Forever Neverland is the second studio album by Danish singer and songwriter MØ. It was released on 19 October 2018 by Columbia Records. It is her first full-length release since her debut studio album No Mythologies to Follow (2014), and comes after her second EP When I Was Young (2017). The album was preceded by five singles: "Nostalgia", "Sun in Our Eyes" featuring Diplo, "Way Down", "Imaginary Friend" and "Blur". The album also features collaborations with Charli XCX, What So Not, Two Feet and Empress Of.

Background
A year after the release of her debut album, MØ announced that she is working on her new album. In April 2015, MØ released a draft of the song "Kamikaze" which was later authorized by Mads Kristiansen. Later MØ traveled to New York to reunite with American DJ Diplo, where he later produced the song. On 15 October 2015, MØ finally released her single "Kamikaze" and it has reached the top 40 in Belgium and Denmark.

MØ later traveled to Los Angeles to release a new song. She sent the lyrics to MNEK to produce the new song. On 13 May 2016, she released "Final Song", originally intended for her second album. "Final Song" reached the top 5 in Denmark, the top 20 in Australia, Norway and the United Kingdom, and the top 100 in Canada and Sweden.

Later she worked with Sophie, Benny Blanco and Cashmere Cat on "Nights with You", the planned third single of the album, which premiered on MistaJam's BBC Radio 1. It was released on 21 April 2017.

On 1 January 2018, MØ explained in an interview how her life has been changed after gaining international recognition for her collaboration with Major Lazer and DJ Snake on "Lean On". Later she once again collaborated with Major Lazer for "Cold Water", also featuring Canadian singer Justin Bieber. She also said that her EP When I Was Young is her first major release following the success of both Major Lazer's "Lean On" and "Cold Water". She admitted that the "new tracks might not be what new fans might expect following those two features and the others she's done since 2015, but that might not be such a bad thing". She has been working for four years on her new album, because after the success of "Lean On" and "Cold Water", MØ thought that she "needed to put out a little compilation of songs that [she has] done over the years that have felt very personal to [her]", before going into that second album phase.
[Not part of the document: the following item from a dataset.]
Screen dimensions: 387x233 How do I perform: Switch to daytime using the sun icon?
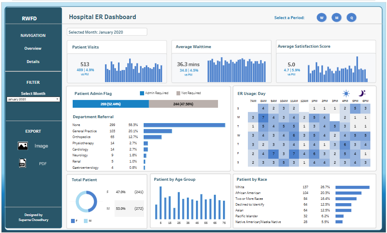point(346,93)
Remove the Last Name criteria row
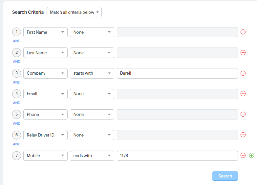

On 12 July 2018, MØ teased her second album with the release of her new single "Sun in Our Eyes". On 7 September she revealed the album's cover and also that the album will be released on 19 October 2018. She also revealed that the other singles "Kamikaze", "Final Song" and "Nights with You" will only be available in the Japanese edition.

Singles
On 28 March 2018, MØ released the album's lead single "Nostalgia" for streaming and digital download. Later MØ released the official vertical music video on 3 May 2018 via YouTube.

On 12 July 2018, "Sun in Our Eyes" was released as the album's second single. The song peaked at number 17 on the Flemish Ultratop chart and at number 32 on New Zealand's Hot 40 Singles. The music video was released on 8 August 2018 on YouTube.

On 7 September 2018, "Way Down" was released as the album's third single.

On 21 September 2018, "Imaginary Friend" was released as the album's fourth single. The official music video was released on the same day.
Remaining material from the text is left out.